Él es un camión.
Pero
no uno cualquiera; llevaba atracciones a las ferias de los pueblos, y ello le
distingue de los demás. Transportaba alegría, felicidad; sabía que los lugareños
le esperaban cada año. Cuando le veían aparecer por la carretera aproximándose
a la plaza, le saludaban sonriendo. “En breve comenzarán las fiestas”,
decían alborozados, “ya llegan los barraqueros”.
Antonino, el conductor, y su sobrino, Isaac, se apresuraban a sacar los seis autos de choque que acarreaba, para colocarlos en la pista rápidamente. Poco antes, Ezequiel, hermano pequeño de Antonino, había llegado con el tráiler y ya lo tenía todo a punto; solo a la espera de los coches.
- Muy bien Conguito, - le decía Antonino entre chanzas al mismo tiempo que le acariciaba el foco derecho-, ya estás vacío y cómodo. Estaremos aquí hasta el domingo por la tarde; después, ¡a Briviesca! ¡Pedazo de feria la que allí se prepara…! Ganaremos un buen dinero este mes, ¡sí señor!

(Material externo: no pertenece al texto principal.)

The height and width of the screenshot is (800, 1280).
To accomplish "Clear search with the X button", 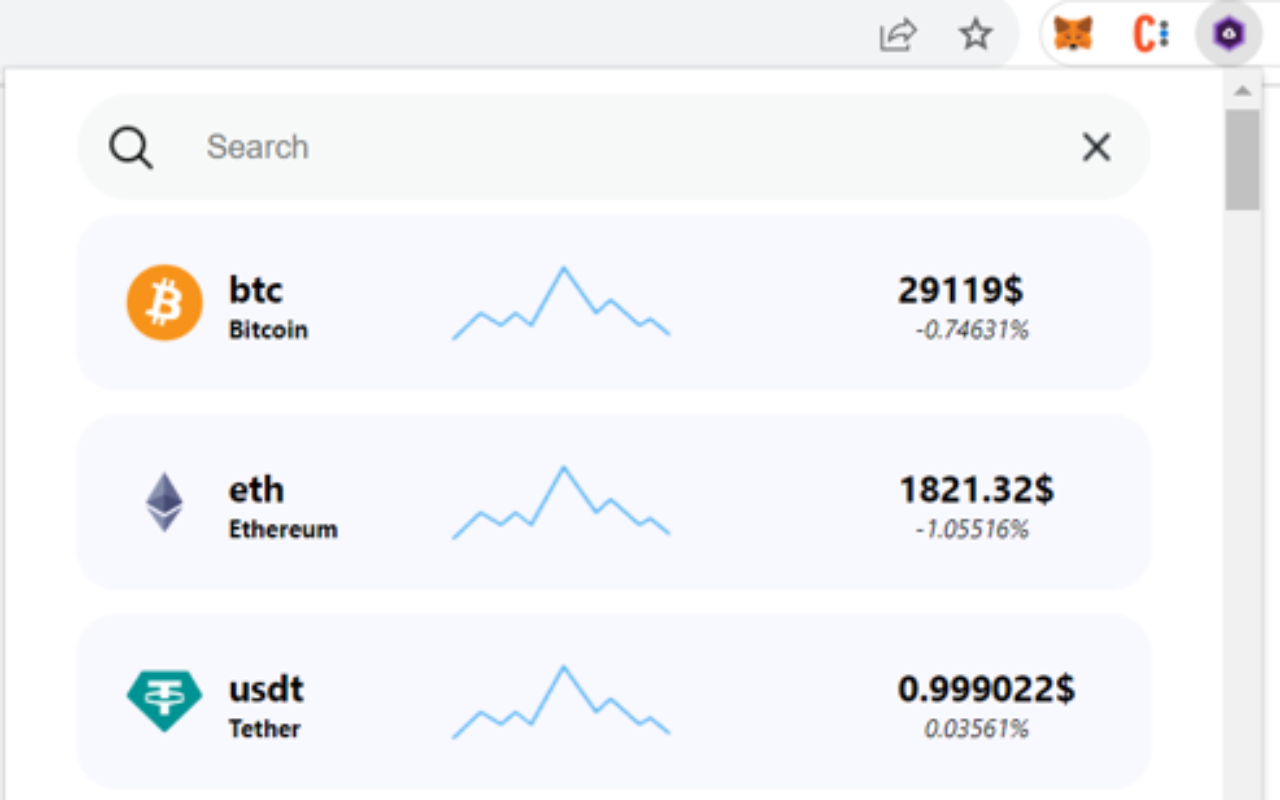I will (x=1096, y=148).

Y allí se quedaba esperando al final de las fiestas; el bullicio de la música y la sirena entre viaje y viaje le arrullaban. Sonaba “Camela” continuamente, todas sus canciones eran parecidas, decía Antonino que si no estaban Ángeles y Dioni en el playlist, se perdía la esencia de los autos de choque. Le aburría tanta repetición, pero si a él le gustaba, no había más que hablar; a Isaac y Ezequiel no les importaba, de hecho, les cautivaba la pareja madrileña tanto como a Nino.

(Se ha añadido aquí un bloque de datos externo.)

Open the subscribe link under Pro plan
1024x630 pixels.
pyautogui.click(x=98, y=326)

Algunos jovencitos aprovechaban para esconderse detrás y fumar; no le gustaba. Tenía pánico a que una chispa acabara con él. Igualmente se ocultaban parejitas de enamorados, hechas un ovillo; ahí también saltaban chispas, pero no era lo mismo.
Ahora todo es distinto. Le cuesta recordar el tiempo que lleva ahí aparcado, junto a la pista de tenis. Siente que se está marchitando; hasta Pegaso quiere huir de su compañía. Siempre estuvieron unidos pero ya no lo soporta más, y le ha contado que utilizará sus alas para escapar del tufo de la decadencia.

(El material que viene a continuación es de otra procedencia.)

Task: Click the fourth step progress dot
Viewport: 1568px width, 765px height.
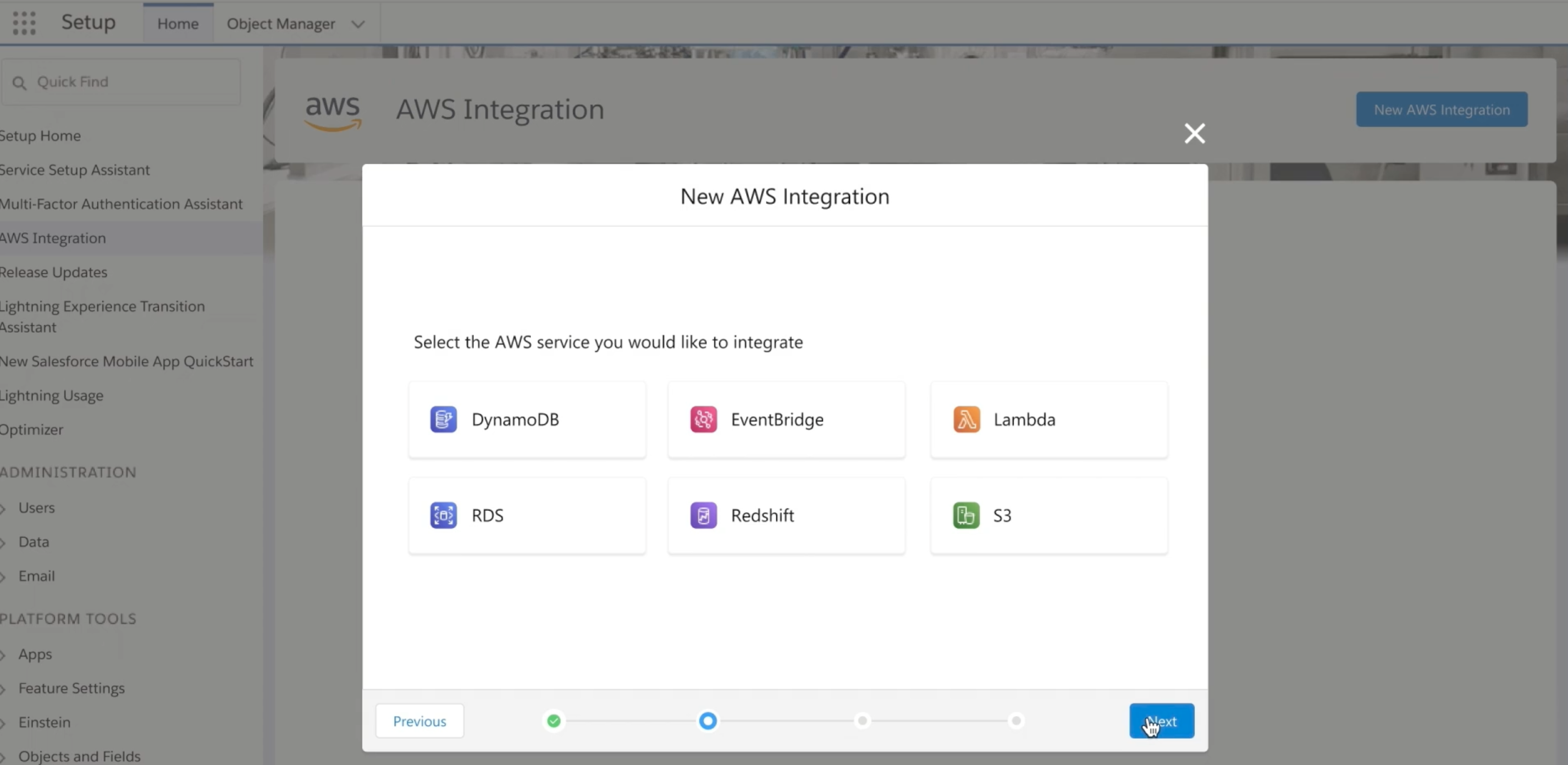Action: 1017,720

De igual forma siente el ocaso de Antonino. Sólo viene lo justo para arrancar el motor y evitar que la batería se descargue. Ya no es como antaño, está triste. Lo ve en su cara, en su ropa, en su ácido olor a derrota.
Era vigoroso y cantaba continuamente; en la actualidad es otra persona. Taciturno y preocupado, así es hoy Antonino; suspira y no le dice ni una palabra. Luego baja pesadamente por la escalerilla, aparta de una patada a un perro pequeño, que ha hecho de la rueda su urinario particular, y se va.
Conguito le sigue con la mirada, también él se pregunta hasta cuando, y no puede evitar que de nuevo fluyan las lágrimas a través de los ejes de sus limpiaparabrisas.